WNT11-Conditioned Medium Promotes Angiogenesis through the Activation of Non-Canonical WNT-PKC-JNK Signaling Pathway

Background: We demonstrated that the transduction of Wnt11 into mesenchymal stem cells (MSCs) (MSC(Wnt11)) promotes these cells differentiation into cardiac phenotypes. In the present study, we investigated the paracrine effects of MSC(Wnt11) on cardiac function and angiogenesis. Methods and Results: Conditioned medium was collected from MSC(Wnt11) (CdM(Wnt11)) and their control cells (CdM(GFP)). CdM(Wnt11), especially obtained from MSC(Wnt11) exposed to hypoxia, significantly promoted human umbilical vein endothelial cells (HUVECs) migration and increased capillary-like tube (CLT) formation, which was blocked by Wnt11 neutralizing antibody.

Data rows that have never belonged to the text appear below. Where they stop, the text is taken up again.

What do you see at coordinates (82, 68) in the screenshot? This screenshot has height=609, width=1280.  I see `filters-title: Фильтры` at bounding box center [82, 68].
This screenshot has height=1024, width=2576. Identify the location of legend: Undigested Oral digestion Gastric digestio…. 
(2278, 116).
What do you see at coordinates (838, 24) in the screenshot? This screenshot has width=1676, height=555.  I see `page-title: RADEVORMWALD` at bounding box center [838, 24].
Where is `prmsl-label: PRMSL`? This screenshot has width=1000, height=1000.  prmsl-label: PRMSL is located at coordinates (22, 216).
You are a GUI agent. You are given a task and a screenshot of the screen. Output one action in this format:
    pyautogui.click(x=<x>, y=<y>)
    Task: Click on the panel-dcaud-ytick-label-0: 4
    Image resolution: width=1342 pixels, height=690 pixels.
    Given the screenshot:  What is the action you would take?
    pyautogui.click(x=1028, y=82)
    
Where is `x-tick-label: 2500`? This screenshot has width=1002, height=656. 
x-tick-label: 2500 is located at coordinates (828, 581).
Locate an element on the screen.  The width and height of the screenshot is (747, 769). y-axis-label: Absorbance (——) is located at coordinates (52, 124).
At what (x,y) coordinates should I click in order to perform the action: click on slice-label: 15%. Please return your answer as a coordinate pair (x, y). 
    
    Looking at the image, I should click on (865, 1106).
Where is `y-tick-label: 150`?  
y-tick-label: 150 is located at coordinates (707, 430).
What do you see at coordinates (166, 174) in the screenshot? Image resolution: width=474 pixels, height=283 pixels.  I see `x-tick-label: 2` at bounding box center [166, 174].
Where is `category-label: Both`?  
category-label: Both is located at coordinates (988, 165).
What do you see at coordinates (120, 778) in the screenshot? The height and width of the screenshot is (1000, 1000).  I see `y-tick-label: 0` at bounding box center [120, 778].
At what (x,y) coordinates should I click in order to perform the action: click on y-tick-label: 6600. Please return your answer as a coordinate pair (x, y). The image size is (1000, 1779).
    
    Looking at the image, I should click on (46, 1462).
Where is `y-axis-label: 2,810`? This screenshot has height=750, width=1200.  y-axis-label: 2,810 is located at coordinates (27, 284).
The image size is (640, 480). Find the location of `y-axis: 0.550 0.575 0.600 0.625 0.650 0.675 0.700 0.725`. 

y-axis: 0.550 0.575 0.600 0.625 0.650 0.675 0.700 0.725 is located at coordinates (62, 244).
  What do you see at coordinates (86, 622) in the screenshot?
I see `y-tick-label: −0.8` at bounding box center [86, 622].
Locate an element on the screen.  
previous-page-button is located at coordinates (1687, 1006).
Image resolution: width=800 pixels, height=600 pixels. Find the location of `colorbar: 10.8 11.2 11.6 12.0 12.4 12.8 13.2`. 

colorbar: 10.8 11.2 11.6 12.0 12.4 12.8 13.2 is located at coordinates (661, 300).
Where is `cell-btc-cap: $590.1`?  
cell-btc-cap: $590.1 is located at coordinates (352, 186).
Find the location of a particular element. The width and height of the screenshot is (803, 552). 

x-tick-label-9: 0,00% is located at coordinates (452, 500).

Wnt11 protein was significantly higher in CdM(Wnt11) compared to that in CdM(GFP). Directly treating HUVECs with recombinant Wnt11 protein significantly increased CLT formation, which was abrogated by treating cells with the JNK inhibitor SP600125, as well as the PKC inhibitor Calphostin-C. Moreover, the transfection of Wnt11 to HUVECs (H(Wnt11)) significantly increased CLT formation and HUVEC migration, as well as upregulated p-pan-PKC and p-JNK expression. Injection of CdM(Wnt11) into the peri-infarct region in a rat acute myocardial infarction (AMI) model significantly improved cardiac function, reduced infarct size, and increased myocardial blood flow and blood vessel density in the ischemic area. Conclusion: Wnt11 released from MSC(Wnt11) increased angiogenesis and improved cardiac function via non-canonical Wnt-PKC-JNK dependent pathways.